Venus and Adonis
59 cm x 71.2 cm (23 1/4 in. x 28 1/16 in.)
(Rome, Italy, 1623 - 1694, Rome, Italy)
Medium and Support:
Oil on canvas
Blanton Museum of Art, The University of Texas at Austin, The Suida-Manning Collection, 2017
Ovid’s "Metamorphoses" tells the tragic love story of Venus and Adonis. The goddess was so enamored of the handsome hunter that she even dressed herself like a huntress and wandered in the woods with him. But their love affair came to an abrupt end, when a boar killed Adonis. He had disregarded Venus’ warning about ferocious animals. Mourning her lover’s death, the goddess turned his blood into the anemone flower.
Filippo Lauri enhances the drama of the moment when Venus falls in love with Adonis.
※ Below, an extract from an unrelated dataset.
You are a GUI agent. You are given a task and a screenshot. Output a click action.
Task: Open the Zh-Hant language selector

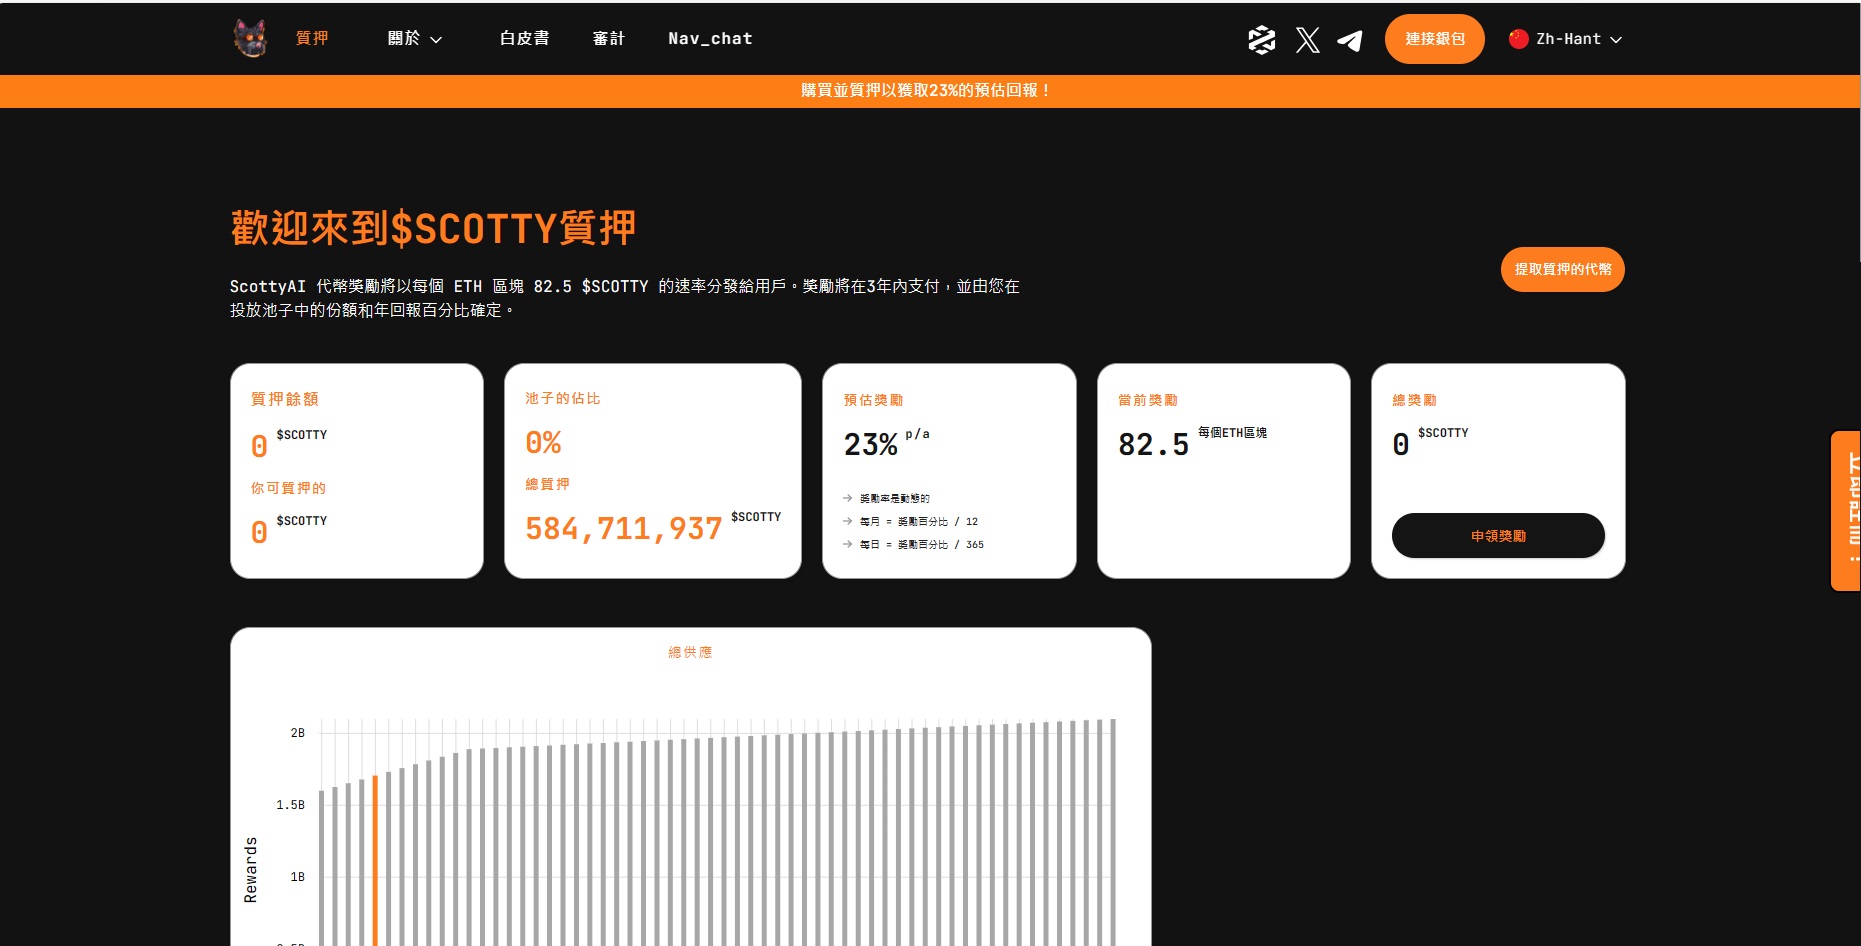coord(1566,39)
Cupid’s arrow inflames her with passion for Adonis, who is lying under a myrtle tree. (The tree evokes his birth from the myrtle into which his mother Myrrha transformed.) His spear and hunting dogs prefigure the confrontation with the boar, and his reclining pose foreshadows his death. In the background is the swan-drawn chariot that Venus would drive to rush back to the dying youth. By combining these visual clues from different parts of the narrative, the artist reminds the viewer of the entire story.